特集にあたって

編集部

 2021年,特集冒頭の座談会に参加いただいたみなさまを編著者に迎え『精神に病をもつ人の看取り その人らしさを支える手がかり』を小社より刊行いたしました。本書は,精神科病院に長期入院となった患者の最期のケア―看取りの理想的なあり方を模索した1冊です。ただ,(座談会で言及されているとおり)「看取りの理想的なあり方」は当然のことながら極めて個別性の高いものであり,マニュアルとして提示することはできません。だとすると,どのような観点を精神科における看取りの軸とするか。
 「こんなふうにいきたい」をどう支援するか。これは本書の帯文です。その道筋は,「生きたい」「逝きたい」を支援すること,もっといえば,臨床において患者さんの意思や,その決定を支えていくことを通じて見出されるものだと思います。

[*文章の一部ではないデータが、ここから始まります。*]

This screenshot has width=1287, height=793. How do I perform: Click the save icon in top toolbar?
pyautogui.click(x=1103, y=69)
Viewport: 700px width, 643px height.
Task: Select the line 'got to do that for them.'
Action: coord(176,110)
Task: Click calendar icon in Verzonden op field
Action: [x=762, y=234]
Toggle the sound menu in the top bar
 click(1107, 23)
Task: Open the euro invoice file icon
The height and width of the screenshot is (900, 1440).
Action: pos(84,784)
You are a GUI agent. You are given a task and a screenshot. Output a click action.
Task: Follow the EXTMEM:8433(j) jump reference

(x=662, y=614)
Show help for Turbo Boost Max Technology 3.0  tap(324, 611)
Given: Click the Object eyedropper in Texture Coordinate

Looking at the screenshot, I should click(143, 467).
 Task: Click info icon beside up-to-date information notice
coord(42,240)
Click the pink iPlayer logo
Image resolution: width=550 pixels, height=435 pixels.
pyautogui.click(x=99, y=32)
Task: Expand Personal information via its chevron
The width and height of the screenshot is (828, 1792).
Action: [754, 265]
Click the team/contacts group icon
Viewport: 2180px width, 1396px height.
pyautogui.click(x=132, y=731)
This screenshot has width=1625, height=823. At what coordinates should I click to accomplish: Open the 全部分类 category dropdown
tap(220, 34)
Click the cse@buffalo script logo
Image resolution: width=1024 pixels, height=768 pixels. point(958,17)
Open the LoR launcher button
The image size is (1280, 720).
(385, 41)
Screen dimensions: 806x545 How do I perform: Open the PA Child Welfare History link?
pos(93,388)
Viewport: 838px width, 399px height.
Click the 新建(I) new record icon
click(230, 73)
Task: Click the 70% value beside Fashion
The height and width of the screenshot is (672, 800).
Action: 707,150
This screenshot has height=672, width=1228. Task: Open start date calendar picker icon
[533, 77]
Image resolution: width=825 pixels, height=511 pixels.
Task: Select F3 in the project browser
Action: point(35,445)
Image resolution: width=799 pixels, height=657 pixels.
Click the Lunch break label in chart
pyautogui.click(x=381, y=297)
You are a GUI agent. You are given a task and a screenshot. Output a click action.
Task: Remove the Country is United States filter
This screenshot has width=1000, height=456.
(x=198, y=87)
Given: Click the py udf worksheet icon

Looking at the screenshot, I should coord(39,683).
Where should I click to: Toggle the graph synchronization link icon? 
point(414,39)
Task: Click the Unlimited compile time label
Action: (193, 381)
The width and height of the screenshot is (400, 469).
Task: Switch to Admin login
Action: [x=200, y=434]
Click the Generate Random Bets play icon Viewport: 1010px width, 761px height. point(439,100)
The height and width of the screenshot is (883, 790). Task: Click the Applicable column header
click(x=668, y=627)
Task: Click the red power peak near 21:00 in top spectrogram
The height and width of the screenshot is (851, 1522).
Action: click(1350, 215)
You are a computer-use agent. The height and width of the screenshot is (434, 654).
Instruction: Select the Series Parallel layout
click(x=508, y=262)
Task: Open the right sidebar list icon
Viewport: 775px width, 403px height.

 冒頭の座談会では,キーワードとして,患者の意思決定(意思形成・意思表出も含む)支援と,その実現に向けた患者・スタッフ双方の心理的安全性の確立の重要性が語られています。また,望む最期を患者・スタッフで共有するにあたって,各々が「死」にどのような思いを抱いているか,その価値観をめぐる対話が欠かせません。本特集では「死」をいかにテーマ化するかという視点も盛り込みました。「小さい一歩かもしれないけど,いまからできること」について考えていければと思います。